In either case, they are to clean up the incoming AC. Usually between mains feed-in and transformer primary. I haven't seen them between the transformer secondary and bridge.

Note: if they are placed after the bridge, then they are called filter capacitors to convert the freshly rectified AC camel humps to a flatter DC.

Does that answer your question or is there another configuration that you are trying to describe? If so, a schematic would help a lot.

 

[audioguru]

Capacitors across rectifier diodes have nothing to do with transients on the AC line. The rectifier diodes switch between conducting and not conducting very fast which produces "buzz" on the DC power supply voltage and the buzz radiates to nearby wiring and radio inputs. The capacitors slow the rectifier switching speed and prevent the buzz. I saw the capacitors on European audio products 45 years ago.

 

[spec]

Hi dumpster,

As ag says, the capacitors across the rectifier diodes suppress the commutation spikes that are generated when the diodes suddenly turn on and pass a huge current to charge the reservoir capacitor near the peak of the input sine wave. These suppression capacitors are especially important for sensitive equipment, like audio preamps where commutation spikes can infiltrate the the whole circuit. Because Schottky diodes are very fast, they particularly need commutation capacitors. Commutation capacitors are not always placed directly across the diodes and can be placed across the secondary of the input transformer and across the reservoir capacitors.

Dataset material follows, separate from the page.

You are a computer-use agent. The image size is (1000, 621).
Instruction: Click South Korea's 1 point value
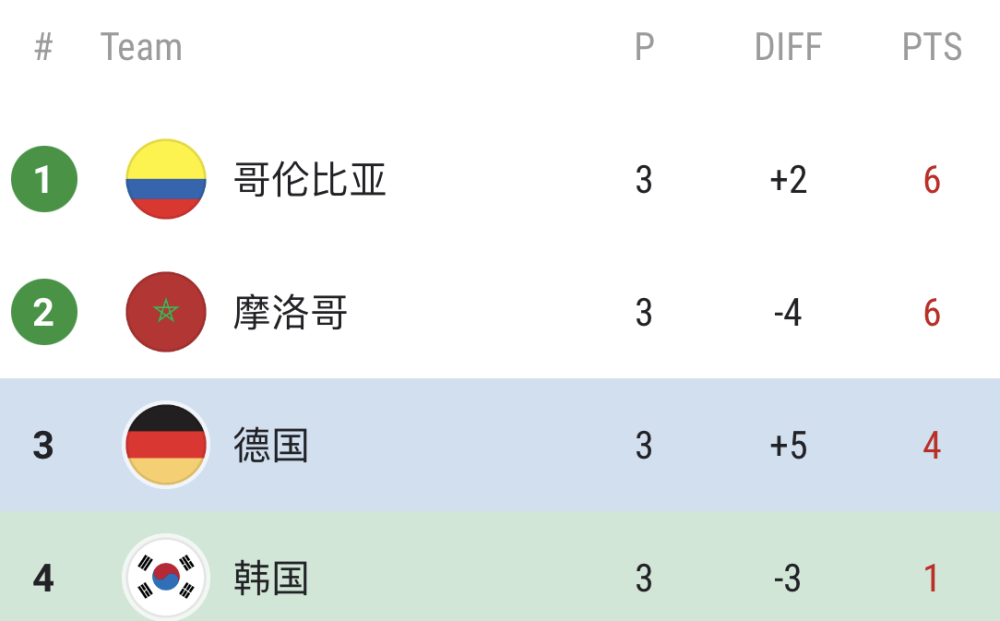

As gophert says, you will see all sorts of suppressors filters, inductors, and capacitors sprinkled around circuits these days to stop unwanted signals getting into and out of the equipment to comply with EMC standards. Commutation capacitors can also help suppress interference coming in from the mains line.

All equipment now has to comply with EMC standards. I have been involved with EMC certification on a few equipments, and you often find it necessary to place suppression components in the strangest places in order to pass the tests. In one case, a ferrite suppressor in the mains lead actually made things worse, rather than improving the situation as would be normal.

 

[MikeMl]

A different reason for putting capacitors across power rectifiers:

Here is the power supply schematic of my HF RF amp. Note the capacitors across the HV rectifiers. They are there to equalize the PIV on the non-conducting half of the rectifiers that might occur if a line transient happens. Without them, the rectifier with the lowest junction capacitance in the string could have its PIV exceeded by the transient...

 

[spec]

A different reason for putting capacitors across power rectifiers:

Here is the power supply schematic of my HF RF amp. Note the capacitors across the HV rectifiers. They are there to equalize the PIV on the non-conducting half of the rectifiers that might occur if a line transient happens. Without them, the rectifier with the lowest junction capacitance in the string could have its PIV exceeded by the transient...

Interesting, but that is a specialist application.

 

[spec]

As I "mess around" with mostly consumer electronics I have often seen small capacitors across the diodes in bridge rectifiers. What are these caps for?

dumpsterdiver you would be skipdiver in the UK. I am under treatment at the moment and must not go any closer then 100 yards to a skip (dumpster).

 

[Nikolai Petrenko]

Hmm, seem by to make clean DC out instead of clean transients.

 

[spec]

Hmm, seem by to make clean DC out instead of clean transients.

Hi Nikolai,

Your meaning is not clear. Can you explain what you mean?

spec

 

[Nikolai Petrenko]

Hi Nikolai,

Your meaning is not clear. Can you explain what you mean?

spec

seem be, not seem by as I posted. I mean across capacitor make clean DC out.

 

[spec]

Placing high frequency low ESR capacitors- ceramic for non audio paths and pollycarb for audio paths- makes the source impedance of a large electrolytic capacitor appear to be lower at high frequencies. This has two major benefits:
(1) Presents the audio amp with a lower impedance on the supply rails. Supply rail modulation is one of the biggest sources of distortion, after xover distortion, in class AB amplifiers. This is partly why a common upgrade on some commercial audio power amplifiers of a better auxiliary PSU brings such huge improvements in performance. On the Mission Cyrus range of amplifiers the addition of an external PSX unit transformed an already good amp.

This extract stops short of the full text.